Rows on finding words and elements:
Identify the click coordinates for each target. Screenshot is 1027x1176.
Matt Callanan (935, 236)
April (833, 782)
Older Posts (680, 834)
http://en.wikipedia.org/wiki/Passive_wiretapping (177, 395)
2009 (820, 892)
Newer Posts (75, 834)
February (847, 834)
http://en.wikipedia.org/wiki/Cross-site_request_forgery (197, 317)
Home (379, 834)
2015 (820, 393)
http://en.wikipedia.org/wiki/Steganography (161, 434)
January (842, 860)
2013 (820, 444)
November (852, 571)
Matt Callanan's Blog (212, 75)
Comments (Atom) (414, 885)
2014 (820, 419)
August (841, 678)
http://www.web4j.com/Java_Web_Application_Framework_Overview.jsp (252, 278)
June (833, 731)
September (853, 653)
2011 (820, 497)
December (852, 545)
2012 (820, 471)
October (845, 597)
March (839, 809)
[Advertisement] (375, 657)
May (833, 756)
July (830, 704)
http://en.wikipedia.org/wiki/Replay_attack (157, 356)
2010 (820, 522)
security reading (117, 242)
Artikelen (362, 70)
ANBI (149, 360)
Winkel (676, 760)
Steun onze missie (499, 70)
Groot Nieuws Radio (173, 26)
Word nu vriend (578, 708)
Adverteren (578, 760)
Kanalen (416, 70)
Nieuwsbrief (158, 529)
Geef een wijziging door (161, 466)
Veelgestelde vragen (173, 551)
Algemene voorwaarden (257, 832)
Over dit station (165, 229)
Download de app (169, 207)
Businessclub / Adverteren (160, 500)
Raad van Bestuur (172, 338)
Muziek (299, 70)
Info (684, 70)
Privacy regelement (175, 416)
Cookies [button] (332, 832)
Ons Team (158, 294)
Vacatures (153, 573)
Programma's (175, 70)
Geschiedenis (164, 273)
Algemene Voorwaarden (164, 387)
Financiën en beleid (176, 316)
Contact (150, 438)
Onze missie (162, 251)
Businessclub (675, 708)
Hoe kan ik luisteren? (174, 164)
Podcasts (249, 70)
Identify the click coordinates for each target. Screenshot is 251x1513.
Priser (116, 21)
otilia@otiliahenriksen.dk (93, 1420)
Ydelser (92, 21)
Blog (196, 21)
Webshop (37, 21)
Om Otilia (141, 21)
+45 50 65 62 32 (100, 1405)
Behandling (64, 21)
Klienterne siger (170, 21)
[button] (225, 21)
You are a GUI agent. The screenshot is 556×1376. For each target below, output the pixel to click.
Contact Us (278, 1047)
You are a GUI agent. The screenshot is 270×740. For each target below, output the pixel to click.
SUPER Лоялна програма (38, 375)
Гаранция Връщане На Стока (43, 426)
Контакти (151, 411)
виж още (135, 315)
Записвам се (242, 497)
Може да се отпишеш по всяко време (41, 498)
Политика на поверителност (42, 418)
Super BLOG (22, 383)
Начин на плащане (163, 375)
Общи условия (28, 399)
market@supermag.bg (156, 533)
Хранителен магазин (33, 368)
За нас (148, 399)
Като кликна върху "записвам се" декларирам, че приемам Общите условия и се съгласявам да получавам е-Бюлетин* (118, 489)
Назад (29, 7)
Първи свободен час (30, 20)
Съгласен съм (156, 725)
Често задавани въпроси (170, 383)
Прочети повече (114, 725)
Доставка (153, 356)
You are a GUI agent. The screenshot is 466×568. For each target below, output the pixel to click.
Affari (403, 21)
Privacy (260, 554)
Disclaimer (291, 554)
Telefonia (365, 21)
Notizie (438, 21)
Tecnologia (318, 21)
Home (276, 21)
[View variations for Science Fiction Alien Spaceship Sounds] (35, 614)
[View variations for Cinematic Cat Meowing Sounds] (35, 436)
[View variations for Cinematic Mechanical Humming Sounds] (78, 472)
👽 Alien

SHORT EXERCISE = Swap "Sounds" for "Effects" in the stretch from the row containing "Cookies [button] (332, 832)" through the last row, and write out those rows again with nothing else altered.

WRITTEN ANSWER =
Cookies [button] (332, 832)
Ons Team (158, 294)
Vacatures (153, 573)
Programma's (175, 70)
Geschiedenis (164, 273)
Algemene Voorwaarden (164, 387)
Financiën en beleid (176, 316)
Contact (150, 438)
Onze missie (162, 251)
Businessclub (675, 708)
Hoe kan ik luisteren? (174, 164)
Podcasts (249, 70)
Identify the click coordinates for each target. Screenshot is 251x1513.
Priser (116, 21)
otilia@otiliahenriksen.dk (93, 1420)
Ydelser (92, 21)
Blog (196, 21)
Webshop (37, 21)
Om Otilia (141, 21)
+45 50 65 62 32 (100, 1405)
Behandling (64, 21)
Klienterne siger (170, 21)
[button] (225, 21)
You are a GUI agent. The screenshot is 556×1376. For each target below, output the pixel to click.
Contact Us (278, 1047)
You are a GUI agent. The screenshot is 270×740. For each target below, output the pixel to click.
SUPER Лоялна програма (38, 375)
Гаранция Връщане На Стока (43, 426)
Контакти (151, 411)
виж още (135, 315)
Записвам се (242, 497)
Може да се отпишеш по всяко време (41, 498)
Политика на поверителност (42, 418)
Super BLOG (22, 383)
Начин на плащане (163, 375)
Общи условия (28, 399)
market@supermag.bg (156, 533)
Хранителен магазин (33, 368)
За нас (148, 399)
Като кликна върху "записвам се" декларирам, че приемам Общите условия и се съгласявам да получавам е-Бюлетин* (118, 489)
Назад (29, 7)
Първи свободен час (30, 20)
Съгласен съм (156, 725)
Често задавани въпроси (170, 383)
Прочети повече (114, 725)
Доставка (153, 356)
You are a GUI agent. The screenshot is 466×568. For each target below, output the pixel to click.
Affari (403, 21)
Privacy (260, 554)
Disclaimer (291, 554)
Telefonia (365, 21)
Notizie (438, 21)
Tecnologia (318, 21)
Home (276, 21)
[View variations for Science Fiction Alien Spaceship Effects] (35, 614)
[View variations for Cinematic Cat Meowing Effects] (35, 436)
[View variations for Cinematic Mechanical Humming Effects] (78, 472)
👽 Alien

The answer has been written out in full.